Case Study: The “Immediate Cash” Bridge
To see the practical value of this small monthly cost, let’s look at a typical real-world scenario:
A couple with two young children pays $3.00/month for a $20,000 dependent life benefit through work. They also have a separate $500,000 private policy.
The situation: One spouse passes away unexpectedly. While the large $500,000 policy is enough to pay off the mortgage, it takes over a month for the insurance company to process the paperwork and release the funds.
The solution: Because the $20,000 work benefit is a group plan, it pays out almost immediately. They use $12,000 for immediate funeral costs and $8,000 to cover bills and groceries while the surviving spouse takes time off work to grieve.
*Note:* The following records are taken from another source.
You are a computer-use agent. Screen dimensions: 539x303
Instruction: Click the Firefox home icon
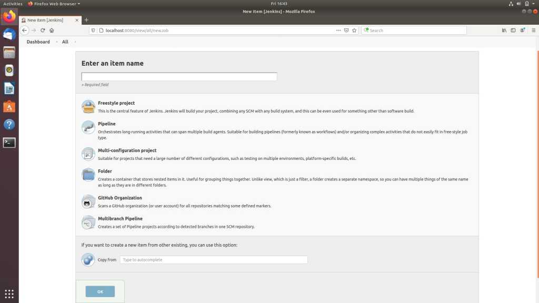click(x=52, y=30)
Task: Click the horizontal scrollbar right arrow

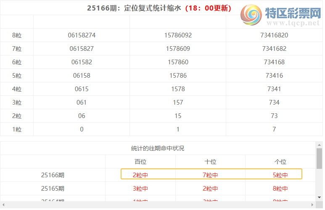Action: tap(312, 205)
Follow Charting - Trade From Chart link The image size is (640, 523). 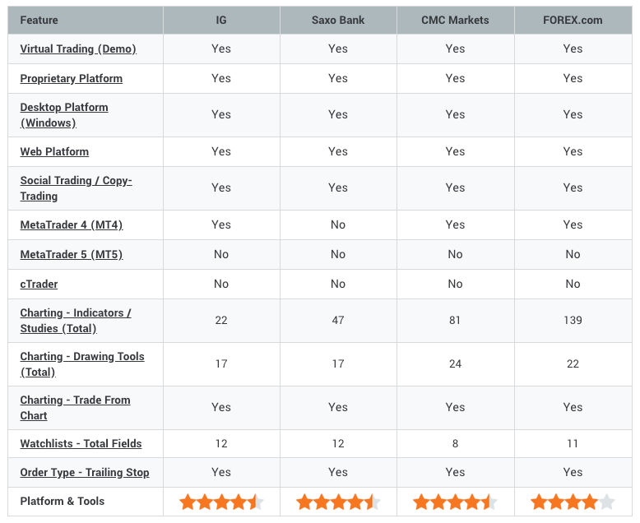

The result: The family avoids using credit cards or draining their emergency savings while waiting for the larger $500,000 check to arrive later.
The lesson: Dependent life insurance is not meant to make you rich. Our advice is to elect the low-cost dependent life insurance offered through work to cover final expenses, and to purchase an individual term life insurance policy for each spouse to provide income replacement and cover major debts.
FAQs about Dependent Life Insurance
How much dependent life coverage can I get?
Dependent life insurance provides a modest benefit, with typical coverage amounts for a spouse ranging from $5,000 to $25,000 and for a child from $2,500 to $10,000. The most common options offered by employers are $5,000 for a spouse and $2,500 per child, and $10,000 for a spouse and $5,000 per child.
Is dependent life insurance worth the cost?
Given the low monthly premiums and the financial relief it can provide, it is generally considered a worthwhile investment for those with dependents.
Does this payout affect other life insurance policies?
No, the death benefit from a dependent life insurance policy is paid out in addition to any other life insurance coverage the dependent may have had.
Can dependent life insurance be converted?
Coverage for children is not typically convertible. However, spousal coverage can often be converted to an individual policy if you leave your employer.